0

I am trying to create an ORC table in Hive by importing from a text file in HDFS. I have tried multiple different ways, searched online for help, and regardless the insert job won't start.

I can get the text file to HDFS, I can read the text file to Hive, but I cannot convert from that to ORC.

I tried many different variations, including this one that can be used as a reference to this question:

http://docs.hortonworks.com/HDPDocuments/HDP2/HDP-2.3.0/bk_dataintegration/content/moving_data_from_hdfs_to_hive_external_table_method.html

I have a single-node HDP cluster (being used for development) - version:

HDP-2.3.2.0

(2.3.2.0-2950)

And here are the relevant service versions:

Service Version Status Description

HDFS 2.7.1.2.3 Installed Apache Hadoop Distributed File System

MapReduce2 2.7.1.2.3 Installed Apache Hadoop NextGen MapReduce (YARN)

YARN 2.7.1.2.3 Installed Apache Hadoop NextGen MapReduce (YARN)

Tez 0.7.0.2.3 Installed Tez is the next generation Hadoop Query Processing framework written on top of YARN.

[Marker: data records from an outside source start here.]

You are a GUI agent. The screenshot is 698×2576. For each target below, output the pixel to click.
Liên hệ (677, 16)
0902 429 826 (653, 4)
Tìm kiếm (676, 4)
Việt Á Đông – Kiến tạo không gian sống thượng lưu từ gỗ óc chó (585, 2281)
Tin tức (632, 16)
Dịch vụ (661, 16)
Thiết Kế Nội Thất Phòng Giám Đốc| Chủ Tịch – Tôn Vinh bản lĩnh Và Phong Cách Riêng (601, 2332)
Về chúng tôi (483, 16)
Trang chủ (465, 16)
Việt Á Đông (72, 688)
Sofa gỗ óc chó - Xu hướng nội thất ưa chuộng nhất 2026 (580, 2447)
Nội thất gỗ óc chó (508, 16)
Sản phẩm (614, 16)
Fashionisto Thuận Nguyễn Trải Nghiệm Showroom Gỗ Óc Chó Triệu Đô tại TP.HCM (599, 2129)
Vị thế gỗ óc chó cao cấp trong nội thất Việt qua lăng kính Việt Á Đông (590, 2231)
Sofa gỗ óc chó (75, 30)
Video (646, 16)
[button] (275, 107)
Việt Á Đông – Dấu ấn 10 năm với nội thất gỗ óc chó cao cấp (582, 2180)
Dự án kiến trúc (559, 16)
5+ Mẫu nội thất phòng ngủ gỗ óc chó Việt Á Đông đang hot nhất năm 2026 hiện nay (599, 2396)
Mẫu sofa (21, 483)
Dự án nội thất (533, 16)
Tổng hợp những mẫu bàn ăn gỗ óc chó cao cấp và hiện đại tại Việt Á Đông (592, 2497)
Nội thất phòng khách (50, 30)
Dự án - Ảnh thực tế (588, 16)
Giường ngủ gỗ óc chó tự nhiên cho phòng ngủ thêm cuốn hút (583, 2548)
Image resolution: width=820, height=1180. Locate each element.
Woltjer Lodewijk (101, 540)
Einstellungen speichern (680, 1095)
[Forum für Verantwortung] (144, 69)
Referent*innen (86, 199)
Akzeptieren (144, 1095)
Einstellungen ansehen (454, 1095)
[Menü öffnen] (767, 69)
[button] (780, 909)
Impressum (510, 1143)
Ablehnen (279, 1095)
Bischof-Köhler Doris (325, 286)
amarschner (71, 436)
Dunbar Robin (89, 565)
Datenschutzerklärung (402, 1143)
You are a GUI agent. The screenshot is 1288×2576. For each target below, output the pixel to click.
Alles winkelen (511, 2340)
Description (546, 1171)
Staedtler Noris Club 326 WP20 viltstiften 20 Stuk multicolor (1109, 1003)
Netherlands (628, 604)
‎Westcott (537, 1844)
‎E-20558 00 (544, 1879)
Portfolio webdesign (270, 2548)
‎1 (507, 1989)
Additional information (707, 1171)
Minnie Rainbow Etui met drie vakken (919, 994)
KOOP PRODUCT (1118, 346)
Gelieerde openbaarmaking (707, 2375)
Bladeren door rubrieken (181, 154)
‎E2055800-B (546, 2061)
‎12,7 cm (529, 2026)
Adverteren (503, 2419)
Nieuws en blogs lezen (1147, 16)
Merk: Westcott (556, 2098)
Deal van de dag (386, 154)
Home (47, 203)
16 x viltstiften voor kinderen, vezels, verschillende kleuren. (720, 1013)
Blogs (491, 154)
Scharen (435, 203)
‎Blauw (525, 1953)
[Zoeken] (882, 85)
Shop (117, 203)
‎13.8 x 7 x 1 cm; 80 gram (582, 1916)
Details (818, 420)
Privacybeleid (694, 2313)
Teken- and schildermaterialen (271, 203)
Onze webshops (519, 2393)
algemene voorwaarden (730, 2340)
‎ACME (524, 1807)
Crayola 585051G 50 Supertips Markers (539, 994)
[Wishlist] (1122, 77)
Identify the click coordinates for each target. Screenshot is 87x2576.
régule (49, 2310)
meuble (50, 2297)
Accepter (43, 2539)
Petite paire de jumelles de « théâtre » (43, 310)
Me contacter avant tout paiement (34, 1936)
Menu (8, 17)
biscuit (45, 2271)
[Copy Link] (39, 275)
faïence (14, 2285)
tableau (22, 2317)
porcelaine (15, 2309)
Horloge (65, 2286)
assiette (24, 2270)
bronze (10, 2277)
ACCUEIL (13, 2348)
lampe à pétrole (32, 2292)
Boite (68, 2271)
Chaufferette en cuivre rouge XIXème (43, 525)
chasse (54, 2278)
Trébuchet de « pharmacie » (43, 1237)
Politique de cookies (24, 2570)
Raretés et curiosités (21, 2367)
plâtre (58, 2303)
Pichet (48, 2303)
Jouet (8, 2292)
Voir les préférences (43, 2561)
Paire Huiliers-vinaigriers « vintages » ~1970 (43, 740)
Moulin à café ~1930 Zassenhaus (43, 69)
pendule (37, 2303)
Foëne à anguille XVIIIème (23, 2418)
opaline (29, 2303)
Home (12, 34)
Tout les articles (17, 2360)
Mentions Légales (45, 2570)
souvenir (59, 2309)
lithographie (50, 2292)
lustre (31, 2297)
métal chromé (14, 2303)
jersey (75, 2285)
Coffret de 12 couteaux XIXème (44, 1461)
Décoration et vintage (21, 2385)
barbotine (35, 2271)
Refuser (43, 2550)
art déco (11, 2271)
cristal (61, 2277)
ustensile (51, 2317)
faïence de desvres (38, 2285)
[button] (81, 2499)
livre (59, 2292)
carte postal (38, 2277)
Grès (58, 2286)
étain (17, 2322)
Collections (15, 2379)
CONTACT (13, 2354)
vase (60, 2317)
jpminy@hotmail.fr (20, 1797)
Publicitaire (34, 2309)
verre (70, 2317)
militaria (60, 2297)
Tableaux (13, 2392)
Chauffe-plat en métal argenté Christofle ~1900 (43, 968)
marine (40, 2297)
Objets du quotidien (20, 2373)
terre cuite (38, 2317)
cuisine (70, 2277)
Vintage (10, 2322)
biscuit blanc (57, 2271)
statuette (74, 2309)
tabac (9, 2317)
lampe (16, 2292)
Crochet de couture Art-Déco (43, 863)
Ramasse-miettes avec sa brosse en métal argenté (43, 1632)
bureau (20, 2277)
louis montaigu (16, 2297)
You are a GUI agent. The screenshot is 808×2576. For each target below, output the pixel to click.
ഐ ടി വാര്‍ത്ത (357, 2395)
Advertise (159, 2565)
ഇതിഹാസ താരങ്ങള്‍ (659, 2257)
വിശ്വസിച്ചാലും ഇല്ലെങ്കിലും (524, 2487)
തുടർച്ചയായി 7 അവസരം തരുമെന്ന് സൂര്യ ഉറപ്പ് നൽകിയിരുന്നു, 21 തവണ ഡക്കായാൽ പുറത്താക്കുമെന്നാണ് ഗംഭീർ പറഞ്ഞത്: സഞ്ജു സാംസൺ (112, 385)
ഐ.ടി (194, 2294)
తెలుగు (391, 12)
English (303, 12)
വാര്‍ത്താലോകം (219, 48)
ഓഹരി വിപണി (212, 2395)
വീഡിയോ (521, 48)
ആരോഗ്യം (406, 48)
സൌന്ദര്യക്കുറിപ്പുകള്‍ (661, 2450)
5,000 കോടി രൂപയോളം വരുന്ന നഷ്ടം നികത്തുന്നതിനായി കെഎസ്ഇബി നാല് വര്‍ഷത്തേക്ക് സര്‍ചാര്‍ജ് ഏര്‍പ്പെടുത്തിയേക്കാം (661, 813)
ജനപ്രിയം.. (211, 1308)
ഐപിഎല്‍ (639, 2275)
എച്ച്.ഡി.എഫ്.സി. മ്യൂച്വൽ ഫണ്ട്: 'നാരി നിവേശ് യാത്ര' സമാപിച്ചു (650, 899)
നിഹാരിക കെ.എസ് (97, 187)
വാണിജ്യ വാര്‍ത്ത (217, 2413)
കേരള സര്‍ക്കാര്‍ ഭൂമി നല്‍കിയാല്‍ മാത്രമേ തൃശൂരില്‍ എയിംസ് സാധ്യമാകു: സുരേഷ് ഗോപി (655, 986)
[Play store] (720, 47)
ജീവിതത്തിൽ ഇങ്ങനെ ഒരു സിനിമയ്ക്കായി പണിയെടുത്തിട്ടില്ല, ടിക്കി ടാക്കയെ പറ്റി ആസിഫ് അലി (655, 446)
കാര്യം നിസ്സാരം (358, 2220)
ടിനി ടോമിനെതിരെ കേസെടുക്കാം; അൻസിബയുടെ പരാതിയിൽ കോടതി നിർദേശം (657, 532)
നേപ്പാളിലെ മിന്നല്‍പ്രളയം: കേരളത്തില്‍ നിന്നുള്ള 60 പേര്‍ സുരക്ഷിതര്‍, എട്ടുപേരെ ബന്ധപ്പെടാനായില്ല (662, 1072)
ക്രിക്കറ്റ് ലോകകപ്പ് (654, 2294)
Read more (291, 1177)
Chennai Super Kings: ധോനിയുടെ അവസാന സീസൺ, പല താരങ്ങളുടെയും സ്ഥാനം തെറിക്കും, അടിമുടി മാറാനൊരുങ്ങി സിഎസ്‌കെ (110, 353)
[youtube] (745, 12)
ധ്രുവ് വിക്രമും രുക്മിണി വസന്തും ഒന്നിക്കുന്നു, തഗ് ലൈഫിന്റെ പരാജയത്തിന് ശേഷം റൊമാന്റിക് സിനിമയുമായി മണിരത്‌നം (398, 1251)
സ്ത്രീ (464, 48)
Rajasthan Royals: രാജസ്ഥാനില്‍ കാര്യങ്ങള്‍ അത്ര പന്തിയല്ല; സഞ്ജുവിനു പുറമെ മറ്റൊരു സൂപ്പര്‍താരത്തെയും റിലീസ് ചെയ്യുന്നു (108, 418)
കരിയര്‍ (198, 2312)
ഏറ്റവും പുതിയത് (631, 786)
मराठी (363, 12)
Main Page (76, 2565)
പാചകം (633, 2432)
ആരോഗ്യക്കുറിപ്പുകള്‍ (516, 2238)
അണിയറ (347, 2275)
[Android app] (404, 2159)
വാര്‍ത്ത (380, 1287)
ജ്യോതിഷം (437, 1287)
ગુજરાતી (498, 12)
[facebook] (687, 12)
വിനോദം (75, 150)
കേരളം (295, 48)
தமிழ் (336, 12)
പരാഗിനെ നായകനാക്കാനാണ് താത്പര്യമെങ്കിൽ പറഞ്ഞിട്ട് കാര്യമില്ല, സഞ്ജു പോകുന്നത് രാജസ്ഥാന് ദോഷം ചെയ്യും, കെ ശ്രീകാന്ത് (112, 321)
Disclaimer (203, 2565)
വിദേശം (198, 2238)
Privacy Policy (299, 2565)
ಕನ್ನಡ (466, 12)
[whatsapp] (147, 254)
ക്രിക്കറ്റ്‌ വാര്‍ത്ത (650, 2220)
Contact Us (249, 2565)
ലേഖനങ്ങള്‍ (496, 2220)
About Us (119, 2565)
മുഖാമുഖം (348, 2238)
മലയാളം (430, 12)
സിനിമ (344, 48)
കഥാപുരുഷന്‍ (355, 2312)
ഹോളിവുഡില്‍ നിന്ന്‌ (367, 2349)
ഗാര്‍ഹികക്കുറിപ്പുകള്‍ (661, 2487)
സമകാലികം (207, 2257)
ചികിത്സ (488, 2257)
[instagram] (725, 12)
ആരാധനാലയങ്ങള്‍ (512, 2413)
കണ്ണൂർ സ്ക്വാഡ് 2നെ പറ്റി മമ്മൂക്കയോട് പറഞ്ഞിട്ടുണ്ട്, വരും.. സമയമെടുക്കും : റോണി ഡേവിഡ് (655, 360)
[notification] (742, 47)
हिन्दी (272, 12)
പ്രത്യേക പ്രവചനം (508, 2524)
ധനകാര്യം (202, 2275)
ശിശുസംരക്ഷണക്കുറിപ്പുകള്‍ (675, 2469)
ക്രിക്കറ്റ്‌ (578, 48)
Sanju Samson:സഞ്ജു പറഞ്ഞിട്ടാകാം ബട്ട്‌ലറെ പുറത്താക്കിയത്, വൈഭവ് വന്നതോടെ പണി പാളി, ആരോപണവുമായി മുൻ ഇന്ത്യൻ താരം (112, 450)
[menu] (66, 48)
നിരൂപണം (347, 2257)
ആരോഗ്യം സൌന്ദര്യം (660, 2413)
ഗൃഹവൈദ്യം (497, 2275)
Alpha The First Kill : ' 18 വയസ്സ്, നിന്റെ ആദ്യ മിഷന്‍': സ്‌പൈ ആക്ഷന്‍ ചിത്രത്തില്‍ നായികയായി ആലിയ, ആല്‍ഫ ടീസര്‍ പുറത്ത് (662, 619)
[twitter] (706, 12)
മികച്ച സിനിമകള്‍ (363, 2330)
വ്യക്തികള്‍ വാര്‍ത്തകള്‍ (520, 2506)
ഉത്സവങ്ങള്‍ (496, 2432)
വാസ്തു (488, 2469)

Hive 1.2.1.2.3 Installed Data warehouse system for ad-hoc queries & analysis of large datasets and table & storage management service

What happens when I run a SQL like this (again, I've tried many variations including directly from online tutorials):

INSERT OVERWRITE TABLE mycars SELECT * FROM cars;

My job stays like this:

Total number of applications (application-types: [] and states:

[SUBMITTED, ACCEPTED, RUNNING]):1

Application-Id      Application-Name        Application-Type          User       Queue               State         Final-State         Progress                        Tracking-URL

application_1455989658079_0002  HIVE-3f41161c-b806-4e7d-974e-c18e028d683f                    TEZ          hive   root.hive            ACCEPTED           UNDEFINED               0%                                 N/A

And it just hangs there. (Literally, I've tried a 20 row sample table and let it run for hours before killing it).

I am by no means an Hadoop expert (yet) and am sure it's probably a config issue, but I have been unable to figure it out.

All other Hive operations I've tried, such as creating dropping tables, loading a file to a text table, selects, all work fine. It's just when I create an ORC table that it does this. And I need an ORC table for my requirement.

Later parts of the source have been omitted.